**WHAT THE TASK ASKS**
Every line in the records below between the one holding "Select the 1999" and the one holding "Given: Expand the Loads section", inclusive, is to be set down exactly; all other lines are to be left out.
───── SUPPLIED DATA ─────
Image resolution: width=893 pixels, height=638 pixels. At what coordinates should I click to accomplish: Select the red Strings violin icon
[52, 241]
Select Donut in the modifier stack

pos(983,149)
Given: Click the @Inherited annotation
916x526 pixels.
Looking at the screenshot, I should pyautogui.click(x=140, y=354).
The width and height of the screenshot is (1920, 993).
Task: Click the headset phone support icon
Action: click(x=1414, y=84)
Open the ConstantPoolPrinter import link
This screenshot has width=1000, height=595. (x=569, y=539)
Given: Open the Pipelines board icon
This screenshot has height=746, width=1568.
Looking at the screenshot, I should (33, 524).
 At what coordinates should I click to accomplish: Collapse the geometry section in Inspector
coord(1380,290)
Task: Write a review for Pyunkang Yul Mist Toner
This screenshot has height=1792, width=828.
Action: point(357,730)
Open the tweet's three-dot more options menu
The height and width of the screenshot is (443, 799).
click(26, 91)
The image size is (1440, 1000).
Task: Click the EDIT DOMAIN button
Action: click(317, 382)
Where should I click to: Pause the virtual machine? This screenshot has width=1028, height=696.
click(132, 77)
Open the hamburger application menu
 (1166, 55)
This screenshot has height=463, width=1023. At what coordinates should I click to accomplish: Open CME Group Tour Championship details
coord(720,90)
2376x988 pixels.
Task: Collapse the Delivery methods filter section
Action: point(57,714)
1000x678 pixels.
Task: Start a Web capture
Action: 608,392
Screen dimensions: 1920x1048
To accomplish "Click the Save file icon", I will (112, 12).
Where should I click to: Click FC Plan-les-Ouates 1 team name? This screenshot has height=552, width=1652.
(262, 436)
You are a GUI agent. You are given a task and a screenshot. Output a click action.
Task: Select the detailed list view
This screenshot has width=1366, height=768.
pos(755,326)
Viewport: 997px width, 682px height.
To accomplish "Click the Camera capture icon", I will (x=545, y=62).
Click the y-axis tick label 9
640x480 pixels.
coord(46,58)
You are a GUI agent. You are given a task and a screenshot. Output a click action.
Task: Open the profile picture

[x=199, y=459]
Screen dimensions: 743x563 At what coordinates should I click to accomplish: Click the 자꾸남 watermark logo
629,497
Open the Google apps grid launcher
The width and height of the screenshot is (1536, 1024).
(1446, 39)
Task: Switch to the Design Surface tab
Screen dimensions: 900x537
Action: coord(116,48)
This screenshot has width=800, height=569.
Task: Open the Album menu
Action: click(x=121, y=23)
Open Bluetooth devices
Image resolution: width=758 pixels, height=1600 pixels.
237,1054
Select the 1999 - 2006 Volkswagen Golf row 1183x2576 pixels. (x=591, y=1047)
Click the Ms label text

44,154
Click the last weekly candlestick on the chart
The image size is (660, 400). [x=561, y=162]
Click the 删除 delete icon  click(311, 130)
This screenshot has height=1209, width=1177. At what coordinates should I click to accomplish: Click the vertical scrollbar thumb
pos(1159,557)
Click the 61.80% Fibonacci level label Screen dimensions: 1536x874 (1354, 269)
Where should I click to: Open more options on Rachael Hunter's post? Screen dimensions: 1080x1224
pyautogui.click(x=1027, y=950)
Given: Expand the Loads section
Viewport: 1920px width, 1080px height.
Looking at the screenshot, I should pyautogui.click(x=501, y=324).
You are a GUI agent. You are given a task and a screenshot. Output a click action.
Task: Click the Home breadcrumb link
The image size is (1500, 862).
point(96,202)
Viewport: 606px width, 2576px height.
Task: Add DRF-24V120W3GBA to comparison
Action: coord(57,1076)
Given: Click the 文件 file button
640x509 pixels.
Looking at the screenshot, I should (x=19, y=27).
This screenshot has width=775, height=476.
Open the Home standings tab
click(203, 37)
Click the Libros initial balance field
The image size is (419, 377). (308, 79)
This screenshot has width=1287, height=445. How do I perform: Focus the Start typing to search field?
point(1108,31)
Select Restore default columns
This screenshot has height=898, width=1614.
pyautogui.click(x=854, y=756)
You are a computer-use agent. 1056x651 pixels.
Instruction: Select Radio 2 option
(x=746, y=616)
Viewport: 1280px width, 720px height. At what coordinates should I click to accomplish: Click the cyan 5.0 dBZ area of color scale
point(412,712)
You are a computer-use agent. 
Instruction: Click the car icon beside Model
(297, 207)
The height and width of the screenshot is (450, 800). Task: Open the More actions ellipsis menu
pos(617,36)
─────
**YOUR RESPONSE**
Select the 1999 - 2006 Volkswagen Golf row 1183x2576 pixels. (x=591, y=1047)
Click the Ms label text

44,154
Click the last weekly candlestick on the chart
The image size is (660, 400). [x=561, y=162]
Click the 删除 delete icon  click(311, 130)
This screenshot has height=1209, width=1177. At what coordinates should I click to accomplish: Click the vertical scrollbar thumb
pos(1159,557)
Click the 61.80% Fibonacci level label Screen dimensions: 1536x874 (1354, 269)
Where should I click to: Open more options on Rachael Hunter's post? Screen dimensions: 1080x1224
pyautogui.click(x=1027, y=950)
Given: Expand the Loads section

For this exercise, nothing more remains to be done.